Far more common than forcibly eliminating patients from practice lists is patients voluntarily removing themselves. Doctors are human and you will get on better with some than others. Often patients shop around until they find a GP or a surgery that suits them and this system seems to work well enough the majority of the time. If I ever reach the point where I am regularly removing handfuls of patients from my list due to minor complaints or disagreements, it is probably time to hang up my stethoscope and find a different job. If you as a patient have just been forcibly ejected from your sixth GP practice in as many months, it is probably time you booked onto one of those anger management classes everyone keeps telling you about.

Bravery

Standing up to mildly threatening patients who are larger and better at fighting than me is about as bold as I ever have to be at work. Whereas other emergency services have to valiantly risk their lives fighting fires or arresting dangerous villains, medics are rarely required to face great personal risk in the line of duty. However, just occasionally there is an exception.

Karla Flores was a Mexican seafood vendor who was minding her own business selling seafood at the roadside in her home state of Sinaloa.
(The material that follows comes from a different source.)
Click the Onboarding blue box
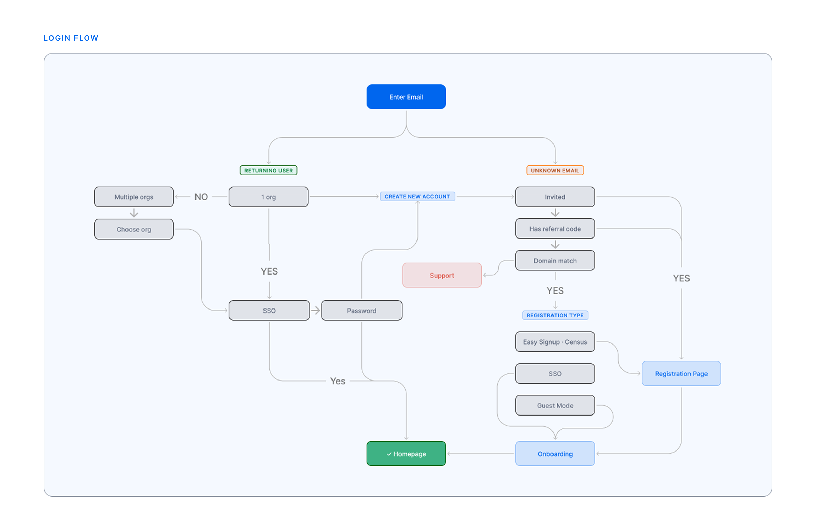tap(555, 454)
Like many parts of Mexico, turf wars between rival gangs often result in violent street battles and, unfortunately for Karla, she was inadvertently caught up in one such skirmish. After hearing an explosion, she was knocked unconscious. She awoke in hospital to discover that she had been hit by a live grenade shot from a grenade launcher. The grenade was lodged between her jaw and the roof of her mouth. It was a miracle that it hadn’t exploded, but it was very much live and could go off at any time.

Were the grenade to explode, anyone within a 10-metre radius would almost certainly be killed, and so understandably the Mexican doctors weren’t exactly falling over themselves to take on Karla’s care. Eventually four brave medics stepped forward and agreed to operate on her. In order to avoid the very real possibility of blowing up the entire hospital, it was decided that the operation would take place in an open field some distance from any civilisation.

Two anaesthetists, a surgeon and a nurse operated on Karla in an attempt to dislodge the live grenade. The team wore no protective clothing and risked their lives during the four-hour operation. It had to be done under local anaesthetic, which meant that poor Karla was awake for every second. It was a success. Karla has a scar on her face and has lost half her teeth, but she is now alive and well. To those brave Mexican medics, I salute you. You are much, much, much braver than me!

Amazingly, Karla Flores isn’t the only person who has required the surgical removal of live ammunition from her person…

Foreign bodies

…According to urban legend, an old World War Two veteran was admitted to a London hospital with a live artillery shell lodged up his rectum. He had apparently been struggling with large haemorrhoids, the worst of which would hang down and get stuck on the seam of his underpants. In order to rectify this nuisance, the resourceful old chap would use an old artillery shell he had lying around to push the haemorrhoid back up into his rectum. This technique worked well for some time until the shell got stuck and he had to hobble to the local emergency department for it to be removed. It was only when the doctor was about to stick his fingers in the gent’s rectum to remove the shell that he casually mentioned that the shell was still live. Apparently the bomb squad were called and they constructed a protective lead box around his anus and then defused the shell while it was still up his bottom.